J.C. Chandor n'a jamais regretté d'avoir confié son film à deux acteurs qui ont non seulement la même formation, mais qui se connaissent depuis presque aussi longtemps que leurs personnages.

«Dès les premiers jours de tournage, il y avait de l'électricité dans l'air, se rappelle le réalisateur. Parfois, le hasard fait bien les choses, particulièrement en ce qui concerne la distribution, et c'est ce qui s'est produit. On croit à leur relation, on sent qu'il y a eu beaucoup de passion entre eux et qu'il y en a encore.»

Avant même de commencer à travailler avec Chandor, Chastain et Isaac ont épluché ensemble chacune des scènes pour approfondir la relation entre Anna et Abel - comment ils s'étaient connus, quand ils s'étaient mariés, quand et comment ils avaient décidé d'acheter l'entreprise du père d'Anna.
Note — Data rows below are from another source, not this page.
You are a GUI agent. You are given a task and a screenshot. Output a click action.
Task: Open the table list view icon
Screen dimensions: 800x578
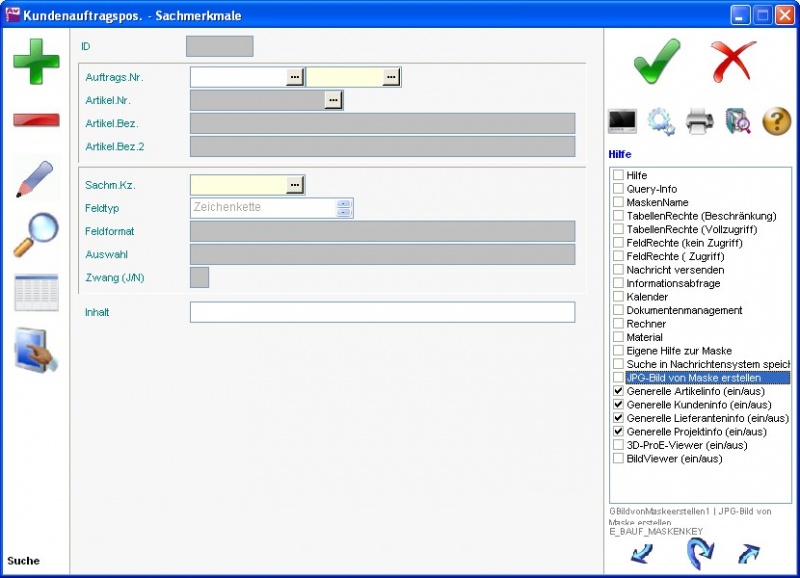pyautogui.click(x=36, y=293)
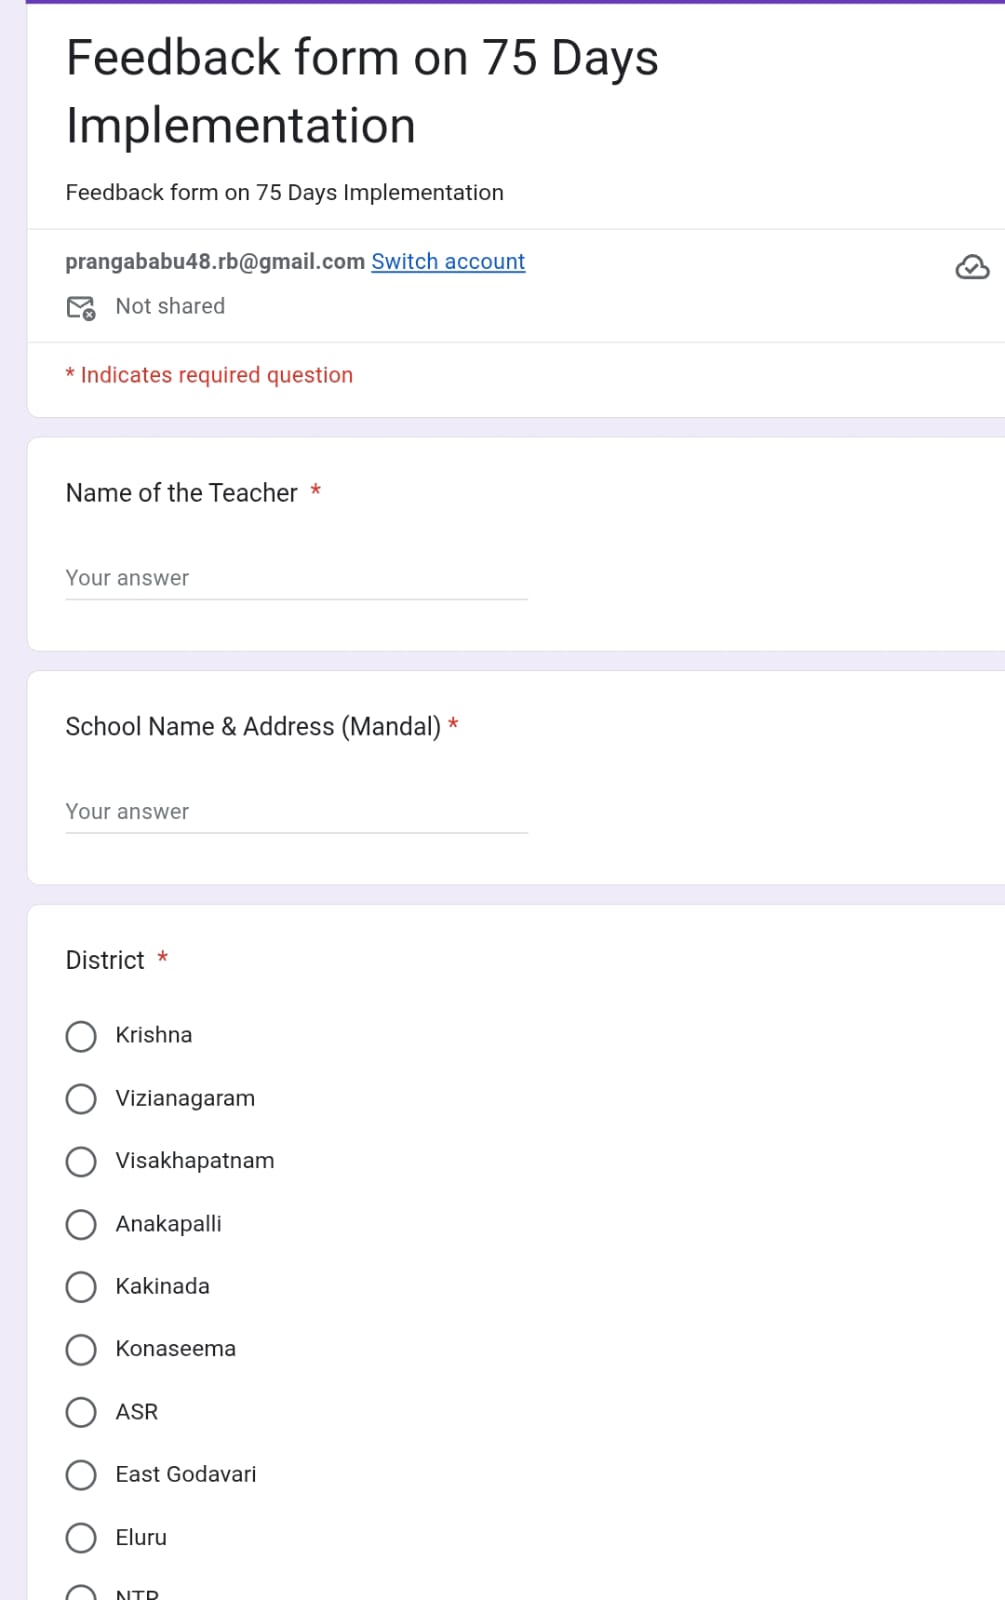This screenshot has height=1600, width=1005.
Task: Click the Not shared label text
Action: click(x=170, y=307)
Chandor a également perçu et apprécié dans la relation entre ces deux acteurs une sorte de rivalité: «Ce n'est peut-être pas le bon mot, mais c'est presque une compétition, une façon de vouloir prouver qu'on est meilleur que l'autre pour ces deux grands acteurs qui se connaissent depuis aussi longtemps, mais qui n'avaient jamais eu l'occasion de jouer ensemble dans un film.»

Jessica Chastain hausse le ton quand on lui rapporte le commentaire du réalisateur: «Ce n'est pas vrai du tout! Je sais que J.C. a dit ça, mais je ne suis pas en compétition avec Oscar. Au contraire, si je joue une scène avec quelqu'un qui brille, ça me rend encore meilleure.»
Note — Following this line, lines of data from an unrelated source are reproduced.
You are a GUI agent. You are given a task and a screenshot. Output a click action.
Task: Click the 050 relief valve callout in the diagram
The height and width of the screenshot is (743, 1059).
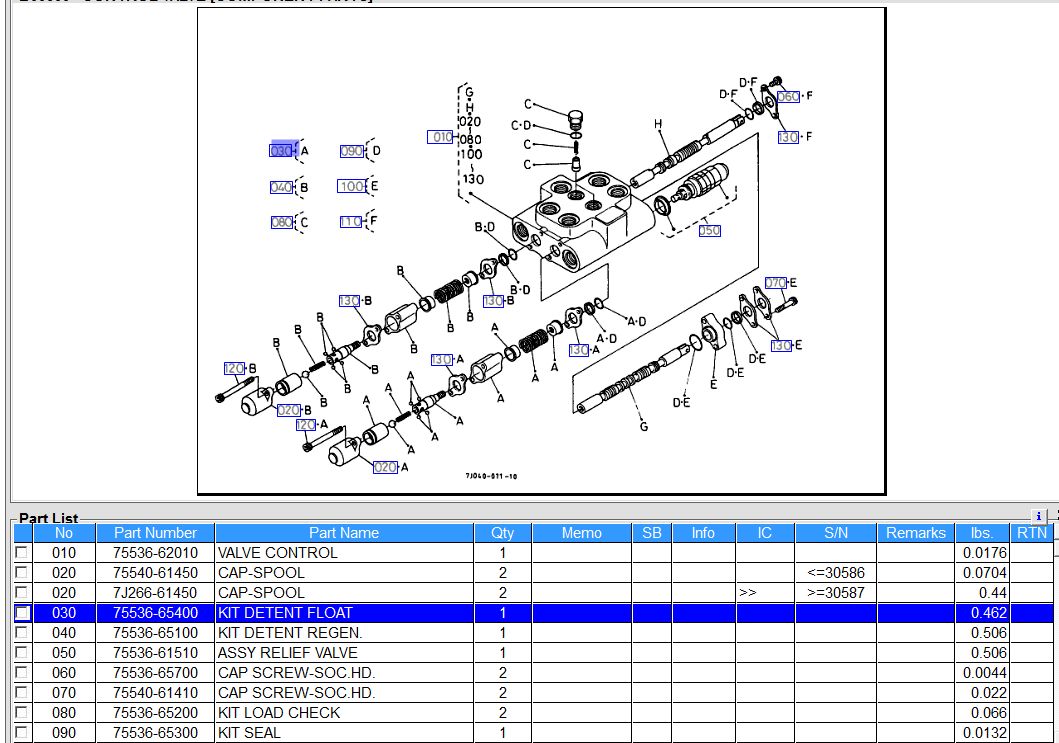coord(709,231)
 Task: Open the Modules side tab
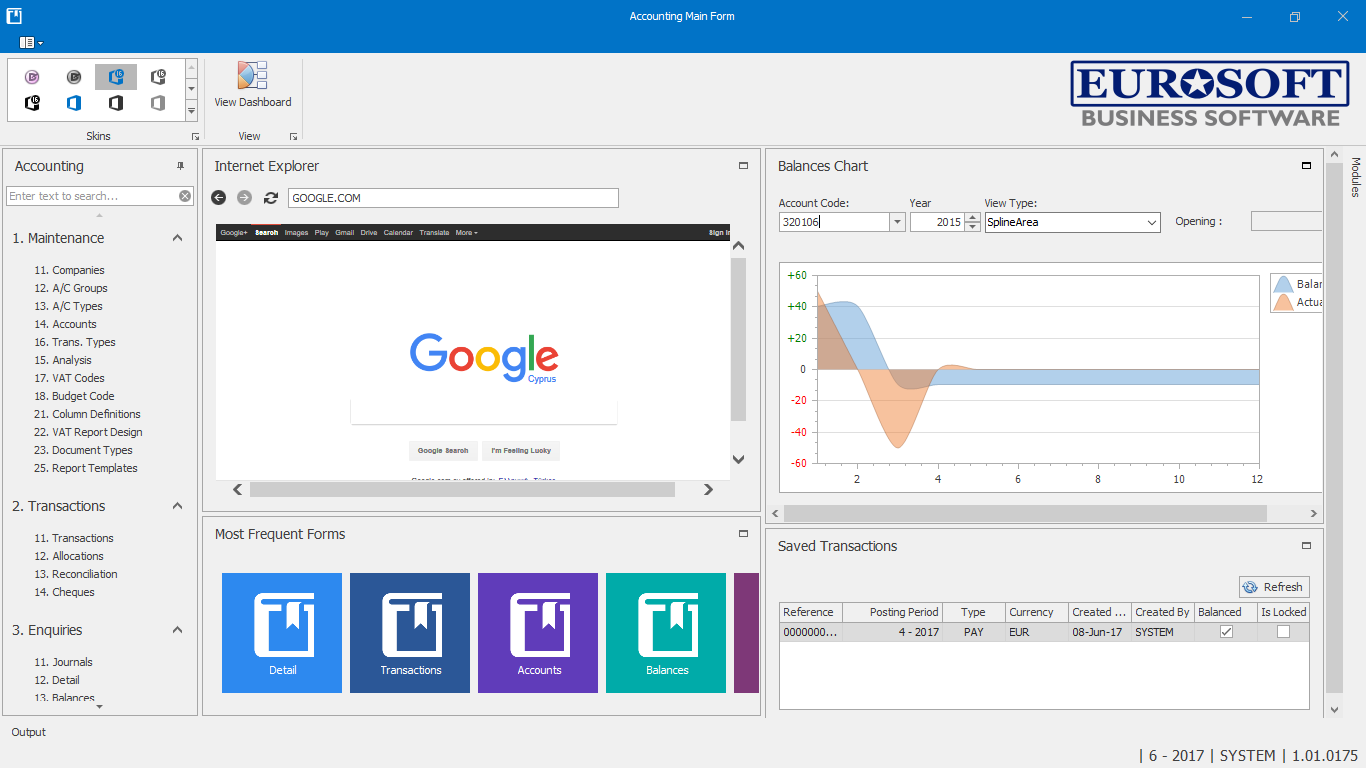(1356, 177)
«Peut-être voulait-il dire qu'on se poussait l'un l'autre... en tant que personnages?» suggère diplomatiquement Oscar Isaac. Et les deux acteurs de rigoler.

Une pénurie de grands rôles féminins

De The Tree of Life à The Disappearance of Eleanor Rigby en passant par Zero Dark Thirty et Interstellar, Jessica Chastain n'a pas manqué de boulot ces dernières années. Elle s'estime «très chanceuse» de se voir offrir des scénarios de qualité et de pouvoir collaborer avec les réalisateurs pour rendre ses personnages plus intéressants, plus riches, comme elle l'a fait avec J.C. Chandor dans A Most Violent Year.

Mais ça n'empêche surtout pas cette actrice de 37 ans, passionnée de cinéma, de faire le constat du peu de rôles de premier plan confiés à des femmes à Hollywood, particulièrement pour les actrices plus âgées.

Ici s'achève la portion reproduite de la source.